This note records why the engine moved toward SQ8 as the default storage format for new collections, what we measured, what failed, and what we are not doing yet.

Why This Change

We had three practical questions:

Is SQ8 good enough on query quality?
Is SQ8 clearly better than SQ4 at realistic scale?
If we want more compression than SQ8, should we keep pushing SQ4 or try a separate TurboQuant-style path?

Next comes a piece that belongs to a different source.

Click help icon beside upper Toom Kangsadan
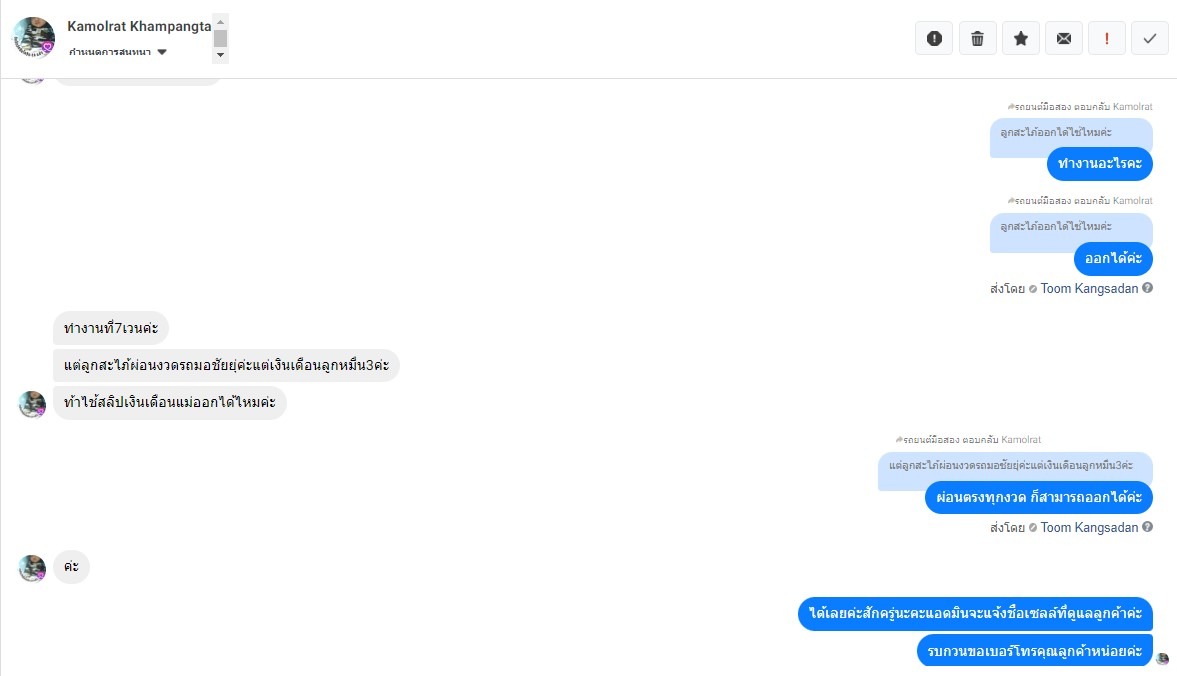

The answer from the data was straightforward:

SQ8 keeps recall loss small enough to be a sensible default
SQ4 saves more memory, but falls behind at 1M
a first-pass TurboQuant-inspired path (TQ4) was not competitive

That makes the product decision easy: use SQ8 as the default for new collections, and leave existing collections alone.

What We Measured

Environment:

Apple M5 Pro
48 GB RAM
rustc 1.94.0
local single-machine runs on 2026-03-26

Test shape:

dim = 1024
latency benchmarks: 1000 queries, top_k = 10
recall tests: brute-force top-10 ground truth
DiskCollection real path only: upsert -> flush -> compact -> preload -> search

Result 1: SQ8 Quality Is Good Enough

SQ8 vs F32 at 1024d / 10,000 vectors / 50 queries:

Metric	Value
F32 recall@10	0.9960
SQ8 recall@10	0.9800
Recall delta	0.0160

This is the number that matters most for the default decision. SQ8 is not lossless, but the drop is small enough that the latency and memory gains dominate.

Result 2: SQ8 Beats SQ4 at 1M

At 1M vectors:

Format	Build	p50(us)	p95(us)	p99(us)	QPS	MB
SQ8+HNSW	839s	277	392	502	3400	1024.0
SQ4+HNSW	781s	860	1048	1221	1138	512.0
FAISS HNSW reference	-	621	941	1653	1503	4096.0

Interpretation:

SQ8 is not just smaller than F32; it is also clearly faster at scale
SQ4 gets the 8x compression story, but at 1M its latency/QPS tradeoff stops looking like a good default

So SQ4 remains a compression option, not the default path.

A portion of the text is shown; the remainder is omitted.